Facility Profile - July 2014
Find a printable version here

Sports Facilities

Shooting Touch
Basketball Suite, Dartmouth College in Hanover, N.H.

By Steve Nelson

The design of a coaches' office suite involves a few technical challenges. One primary concern in athletic program spaces is sound transmission—the spaces will host private conversations between coaches and recruits, between coaches and teams, and between coaches. Keeping the conversations private—and keeping the sound of team meetings and game videos contained—is a matter of bringing interior walls all the way to the underside of roof decks, above the ceiling; offsetting outlets; providing proper insulation; and layering sheetrock in the demising walls. One technique is the layering of different thicknesses of gypsum board so that one layer dampens the vibration of the next. Other measures include specifying gasketed doors, which feature a shoe that extends and presses tightly to the floor or threshold when the door is closed.

Another challenge in renovation is HVAC, especially in a space that has been adapted from other uses and which features a low ceiling structure. In the original fitness center, two window air conditioners had been used to augment the existing ventilation system, and existing mechanical rooms were remote from the space. Cool air had to be ducted to the basketball suite, where a VAV system was used to control cooling of disparate spaces such as small offices and larger locker rooms.

Using What You Have

Many athletic department donors believe they must spend lavishly. Cost-efficiency is thought of as doing things on the cheap.
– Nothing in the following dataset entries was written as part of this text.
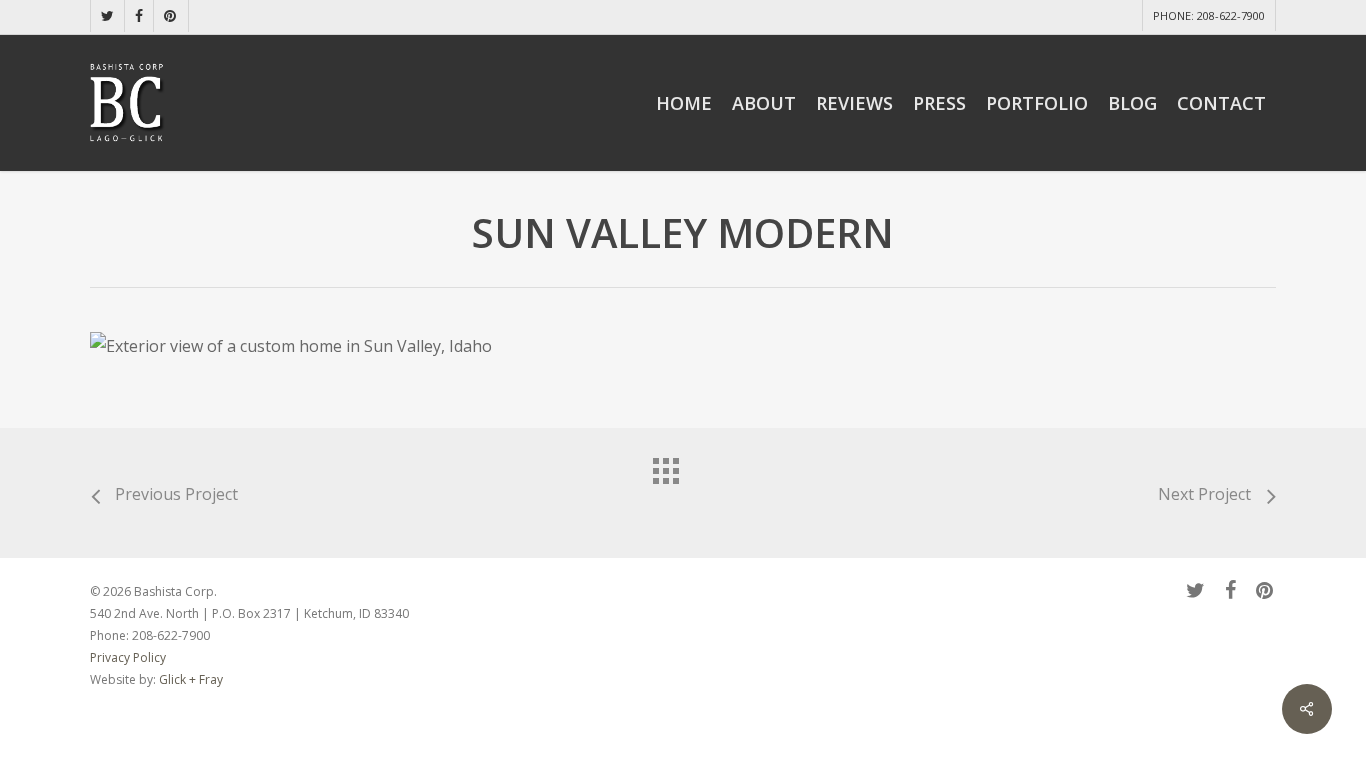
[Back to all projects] (683, 488)
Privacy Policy (129, 657)
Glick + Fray (191, 679)
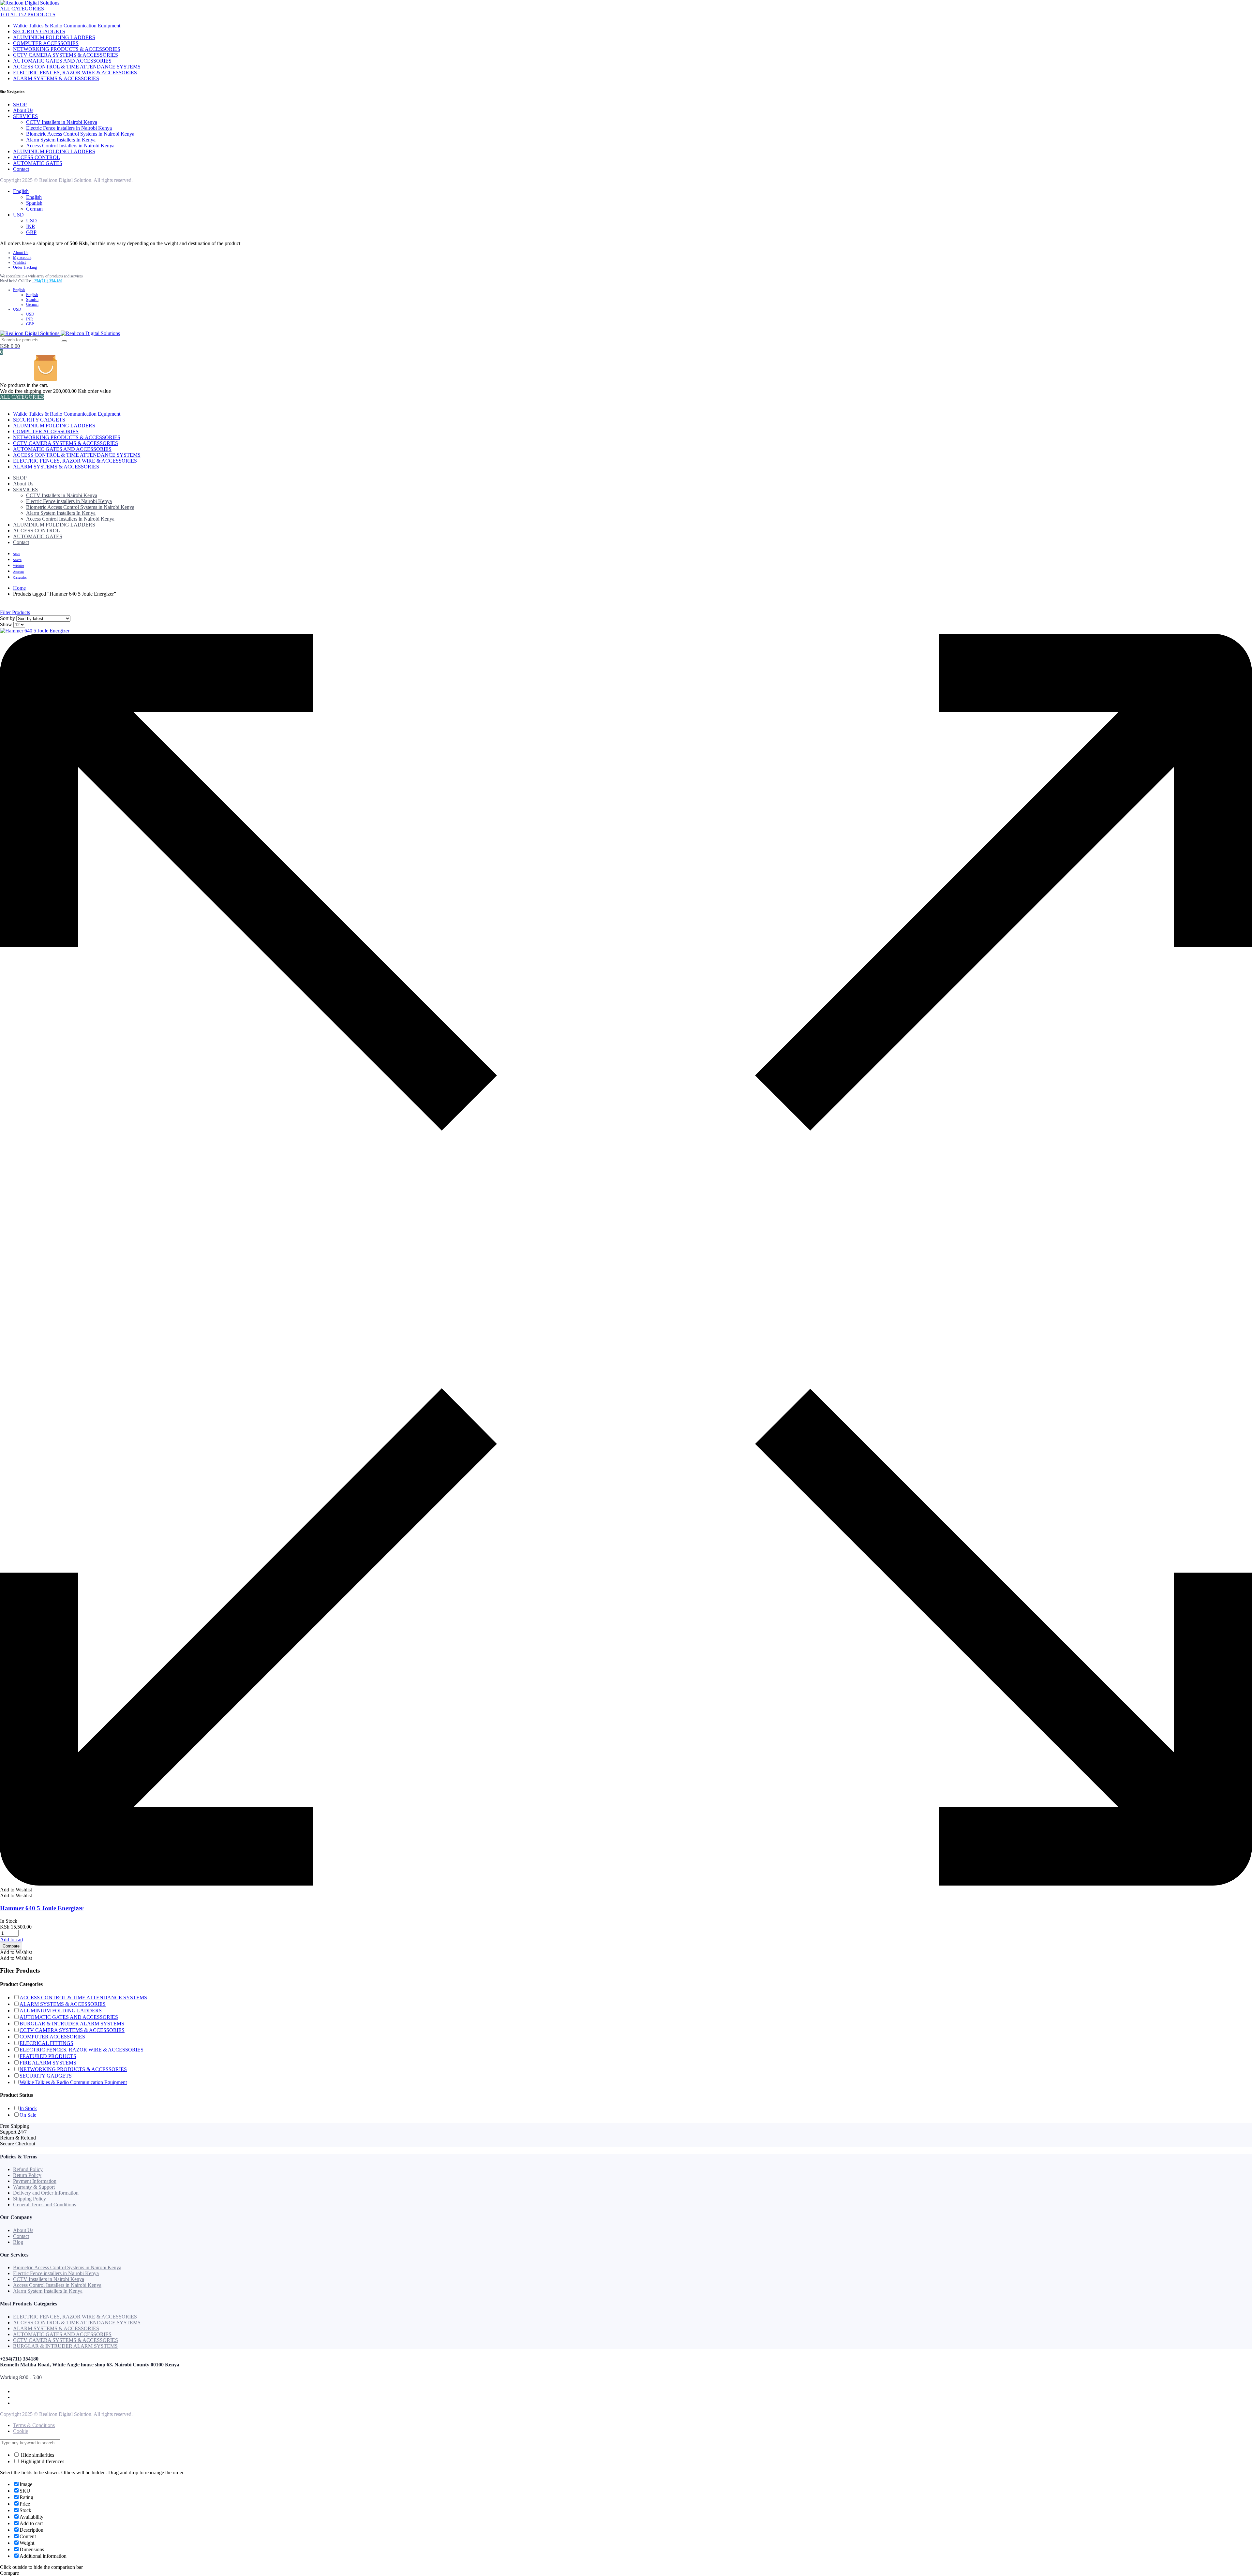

But, renovation projects don't have to break the bank to turn a nondescript space into a showplace. The cost of bringing an entirely new presence to Dartmouth's two basketball programs was $1.87 million. In the process, 6,800 square feet of program space was created out of underutilized space that occupied a prime location. What's more, spaces formerly occupied by the basketball programs that had been scattered among various campus buildings now have been made available for the college's next priority project.